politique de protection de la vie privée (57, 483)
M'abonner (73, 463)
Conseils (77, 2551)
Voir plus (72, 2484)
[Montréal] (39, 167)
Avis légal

● ● ● ● ● ● ●

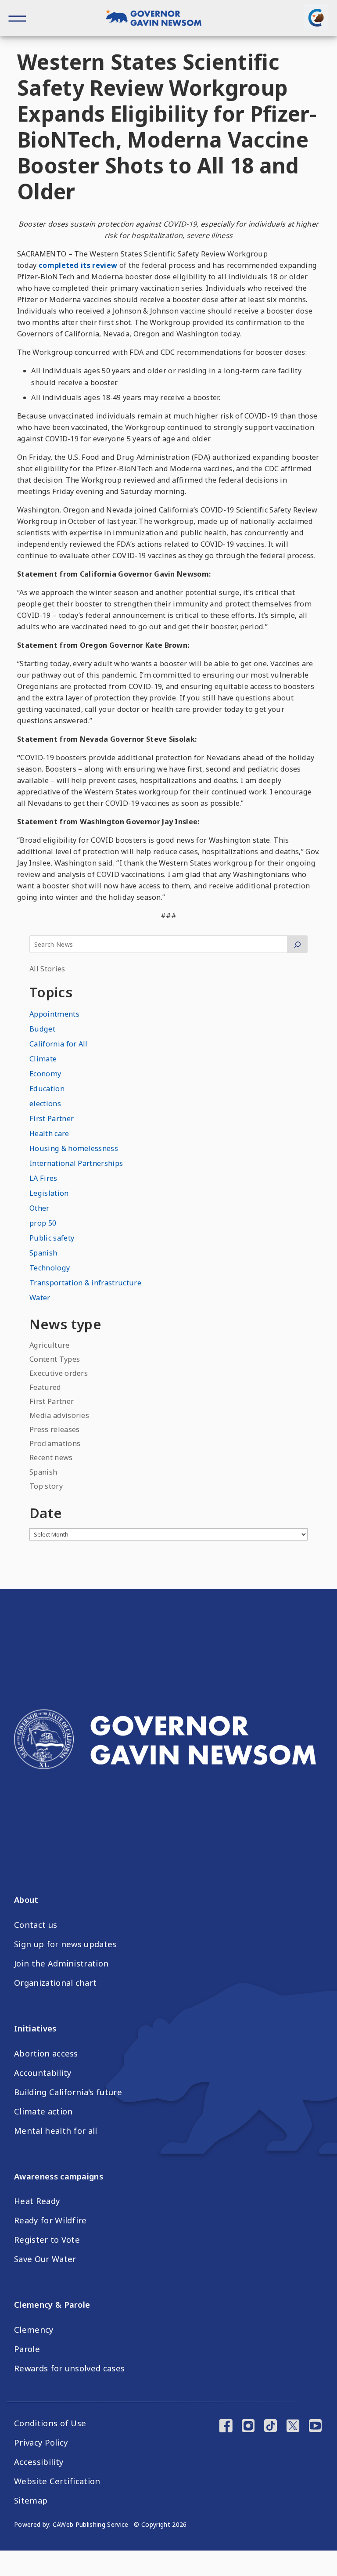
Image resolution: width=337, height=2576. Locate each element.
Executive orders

● ● ● ● ● ● ●

**INSTRUCTIONS FOR THE TASK:**
Copy the lines of the data above exactly as written, beginning with the line containing "Image resolution: width=337, height=2576." and ending with the line containing "Executive orders", and leave out all other lines.

**YOUR SOLUTION:**
Image resolution: width=337, height=2576. Locate each element.
Executive orders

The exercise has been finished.